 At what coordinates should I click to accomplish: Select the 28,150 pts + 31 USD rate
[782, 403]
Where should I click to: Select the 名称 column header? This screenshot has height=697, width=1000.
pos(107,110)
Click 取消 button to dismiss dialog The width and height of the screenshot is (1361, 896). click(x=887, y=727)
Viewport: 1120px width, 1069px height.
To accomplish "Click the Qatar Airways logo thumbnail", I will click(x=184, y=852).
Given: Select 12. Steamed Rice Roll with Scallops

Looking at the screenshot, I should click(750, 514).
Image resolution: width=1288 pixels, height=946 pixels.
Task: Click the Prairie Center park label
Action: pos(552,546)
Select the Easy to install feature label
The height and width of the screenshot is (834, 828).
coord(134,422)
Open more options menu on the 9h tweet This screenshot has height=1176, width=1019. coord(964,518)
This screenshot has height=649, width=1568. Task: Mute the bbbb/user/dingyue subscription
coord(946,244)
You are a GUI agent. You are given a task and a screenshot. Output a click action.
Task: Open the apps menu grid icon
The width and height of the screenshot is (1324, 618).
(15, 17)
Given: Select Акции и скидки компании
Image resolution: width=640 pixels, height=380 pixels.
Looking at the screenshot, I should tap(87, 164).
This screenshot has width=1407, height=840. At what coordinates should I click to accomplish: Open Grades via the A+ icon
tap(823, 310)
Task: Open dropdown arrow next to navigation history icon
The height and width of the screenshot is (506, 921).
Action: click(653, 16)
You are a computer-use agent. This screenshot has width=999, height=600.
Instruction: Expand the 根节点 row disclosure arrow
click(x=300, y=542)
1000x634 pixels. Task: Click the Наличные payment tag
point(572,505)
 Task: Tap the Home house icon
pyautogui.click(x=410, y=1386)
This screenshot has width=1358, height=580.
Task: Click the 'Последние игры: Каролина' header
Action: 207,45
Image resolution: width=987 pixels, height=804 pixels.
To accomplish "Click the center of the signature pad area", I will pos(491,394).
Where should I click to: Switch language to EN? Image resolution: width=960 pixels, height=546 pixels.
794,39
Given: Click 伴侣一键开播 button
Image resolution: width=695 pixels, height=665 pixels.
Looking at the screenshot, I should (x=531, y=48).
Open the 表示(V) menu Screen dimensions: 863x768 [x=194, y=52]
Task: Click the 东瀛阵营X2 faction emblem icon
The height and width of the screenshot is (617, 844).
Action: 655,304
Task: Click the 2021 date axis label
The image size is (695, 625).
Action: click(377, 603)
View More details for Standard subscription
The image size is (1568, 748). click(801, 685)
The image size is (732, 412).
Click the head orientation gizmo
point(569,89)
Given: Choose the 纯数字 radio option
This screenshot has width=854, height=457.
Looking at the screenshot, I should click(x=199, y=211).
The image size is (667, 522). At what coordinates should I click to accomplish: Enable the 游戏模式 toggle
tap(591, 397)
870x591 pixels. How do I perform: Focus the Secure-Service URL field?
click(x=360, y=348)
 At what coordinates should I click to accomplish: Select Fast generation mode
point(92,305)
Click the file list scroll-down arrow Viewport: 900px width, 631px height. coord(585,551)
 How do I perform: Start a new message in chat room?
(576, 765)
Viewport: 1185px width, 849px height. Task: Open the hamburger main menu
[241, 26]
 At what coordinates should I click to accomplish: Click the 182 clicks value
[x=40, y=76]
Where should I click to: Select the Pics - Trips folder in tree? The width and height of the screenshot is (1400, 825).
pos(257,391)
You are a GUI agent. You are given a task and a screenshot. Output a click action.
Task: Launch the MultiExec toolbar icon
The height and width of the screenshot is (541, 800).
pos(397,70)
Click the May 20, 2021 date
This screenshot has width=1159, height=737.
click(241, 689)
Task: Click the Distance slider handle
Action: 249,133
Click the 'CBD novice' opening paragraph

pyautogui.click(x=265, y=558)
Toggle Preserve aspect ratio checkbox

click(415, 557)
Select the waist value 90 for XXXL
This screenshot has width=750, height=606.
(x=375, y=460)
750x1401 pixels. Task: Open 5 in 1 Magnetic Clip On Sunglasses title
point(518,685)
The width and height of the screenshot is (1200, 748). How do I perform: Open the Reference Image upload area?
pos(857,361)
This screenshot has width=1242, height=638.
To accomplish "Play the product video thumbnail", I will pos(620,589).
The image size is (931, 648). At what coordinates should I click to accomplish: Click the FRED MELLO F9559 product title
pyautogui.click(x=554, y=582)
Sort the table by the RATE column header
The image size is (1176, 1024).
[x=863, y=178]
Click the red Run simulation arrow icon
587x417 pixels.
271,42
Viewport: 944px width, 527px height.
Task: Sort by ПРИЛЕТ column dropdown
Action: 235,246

^^^^

-- Work item --
The expected output is exactly the lines of the listing above between the line holding "This screenshot has width=1407, height=840." and the line holding "You are a computer-use", inclusive.

-- Your response --
This screenshot has width=1407, height=840. At what coordinates should I click to accomplish: Open Grades via the A+ icon
tap(823, 310)
Task: Open dropdown arrow next to navigation history icon
The height and width of the screenshot is (506, 921).
Action: click(653, 16)
You are a computer-use agent. This screenshot has width=999, height=600.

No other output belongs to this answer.